El secreto del Skin es ofrecer el tamaño de un mediano, pero con precios de compacto. Justamente en esta prueba analizaremos si este modelo auténticamente pertenece al primer segmento, o es un auto chico que creció en sus medidas exteriores.

 

Mecánica y seguridad

El Skin mide 4352 mm de largo, por 1794 mm de ancho, 1464 mm de alto, y 2550 mm entre ejes. Estas medidas están a medio camino entre los sedanes compactos más grandes y los medianos más chicos, como el Chevrolet Sonic y el VW Bora, respectivamente.

Mecánicamente se mantiene fiel a la norma general con suspensiones McPherson adelante y suma sistema multibrazo independiente atrás, algo que suelen ofrecer solo algunos medianos. El empuje es de 117 CV y 147 Nm provisto por un 1.6L de 16V asociado a una caja manual de 5 velocidades.

En cuanto a seguridad, este modelo alcanzó las cinco estrellas en las pruebas de la C-NCAP, máxima autoridad evaluadora china equivalente a la EuroNCAP. Aquí ofrece solo dos airbags de los 6 utilizados en esas pruebas, y trae de serie ABS. El asiento trasero tiene solo dos apoyacabezas y misma cantidad de cinturones de tres puntos.

 

Diseño e interior

La estética del Skin se le atribuye a Pininfarina.
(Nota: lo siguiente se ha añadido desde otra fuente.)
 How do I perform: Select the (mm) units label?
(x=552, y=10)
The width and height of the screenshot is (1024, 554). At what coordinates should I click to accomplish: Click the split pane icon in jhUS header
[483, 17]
El auto ofrece líneas suaves, perfiles redondeados y apliques de cromo en distintas secciones, incluyendo las punteras de los protectores laterales, para generar status. La manija de la puerta trasera escondida en el ángulo posterior de la ventanilla no genera efecto coupé, pero limpia el lateral.
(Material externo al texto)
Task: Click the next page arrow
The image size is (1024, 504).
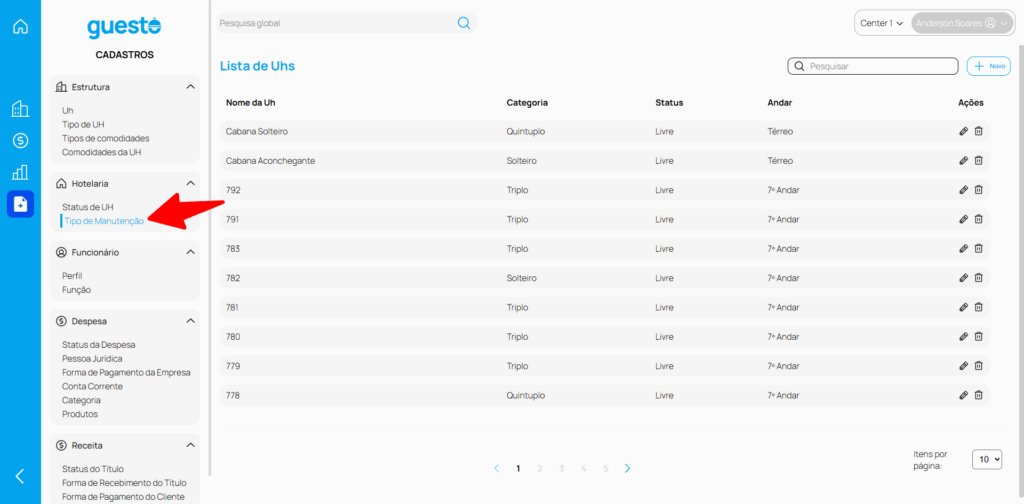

Puertas adentro, el tablero tiene plásticos inyectados, o esponjados al tacto, como en los medianos, y el resto es duro como en los compactos. Los decorados de tono metalizado mal logrado recuerdan a la primera época del despegue coreano, allá por los 90`s.
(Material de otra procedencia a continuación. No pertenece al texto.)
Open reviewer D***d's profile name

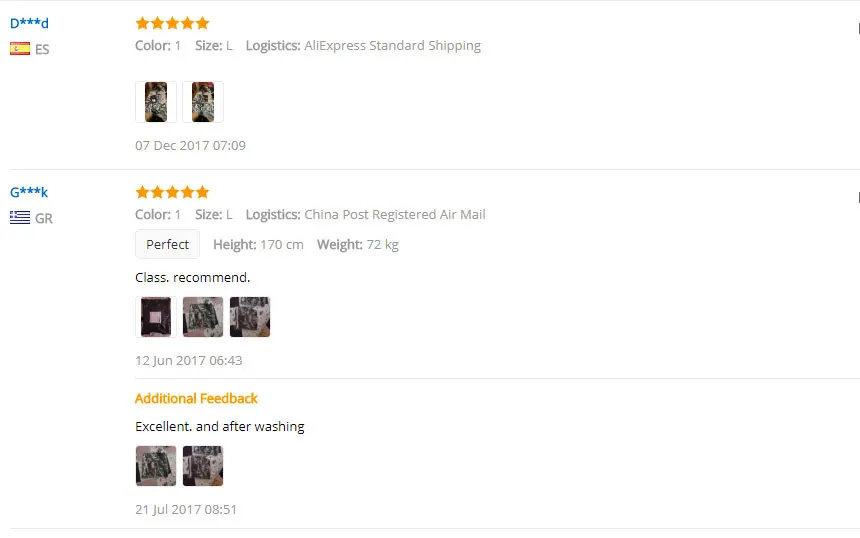pyautogui.click(x=29, y=23)
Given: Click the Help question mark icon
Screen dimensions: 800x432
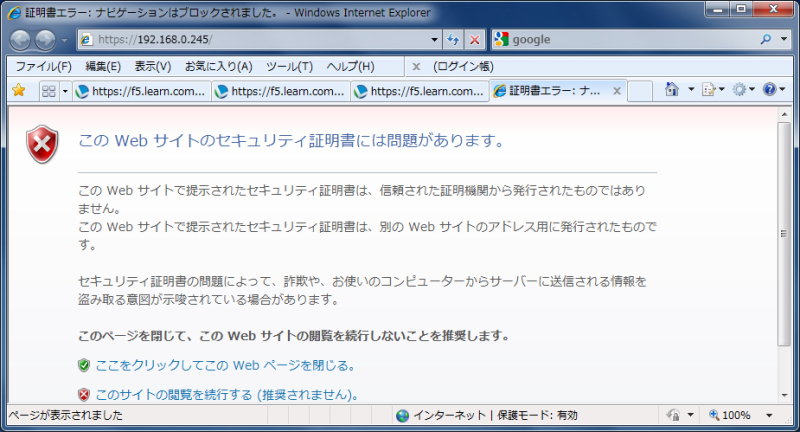Looking at the screenshot, I should [x=768, y=90].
La parte central se va estrechando como la cabeza de una cobra. Se nota que el modelo está configurado de forma simétrica para poder colocar el volante en cualquiera de los dos lados, algo que se confirma en el freno de mano, que está del costado equivocado del torpedo.

Arriba de todo hay una visera que augura una pantalla que no ha sido instalada, el estéreo tiene frente grande pero una pantalla de letras rojas que atrasa una década. El resto es práctico con varios portaobjetos incluyendo una guantera con tapa entre la visera y el estéreo.

El espacio en general es bueno, aunque muy acotado en altura para las plazas traseras, dato curioso teniendo en cuenta que adelante el techo es muy alto.

 

Comportamiento dinámico

El Skin es lento y requiere estar en el cambio correcto para no perder ritmo. Alcanzando el rango medio tiene solvencia suficiente en ciudad, acompañado por una caja de relaciones cortas, con selectora de acción obstructiva.

Se agradecen las suspensiones enfocadas hacia el confort, aunque suelen hacer ruido de golpe cuando pasan por obstáculos grandes. La amortiguación debería ser más enérgica para contener el rebote de las ruedas cuando hay muchas ondulaciones continuas.

El panel de instrumentos es muy simple, con tres relojes, el central más grande encarnando al velocímetro. La posición de manejo es alta y a la francesa, corta de piernas y larga de brazos. La visibilidad es buena en todos los planos, completada por sensor de estacionamiento posterior.

La dirección es uno de los puntos más flojos del Skin, va variando el grado de dureza durante el mismo giro y además, se aligera en velocidad.

En ruta a 130 km/h (125 reales) el motor trabaja a casi 4.000 rpm y hay que reconocer que el Skin sorprende con su buena insonorización que solo deja filtrar algún roce aerodinámico. Después de dar rienda suelta un rato largo al acelerador alcanzamos 170 km/h en 5ª, mientras que el 0 a 100 rondó los 13.7 segundos.

Teniendo en cuenta que es un auto familiar y confortable, el Skin dobla bien, con buen grip y avisando con tiempo que se está llegando al límite de adherencia haciendo chillar las gomas.

 

Conclusiones

El Chery Skin es un sedán mediano que tiene mucho de compacto, como la calidad general del interior y la acotada velocidad. Por otro lado agrega elementos como plásticos acolchados y un diseño sobrio.

Dinámicamente sorprendió más fuera de la ciudad donde se muestra bien insonorizado. Sin embargo, aún le falta mucho en términos de refinamiento y buen control de las suspensiones, al menos ante competidores consumados. Si su objetivo es simplemente desplazarse de un punto a otro de manera confortable, entonces puede conseguir por poca plata un sedán mediano.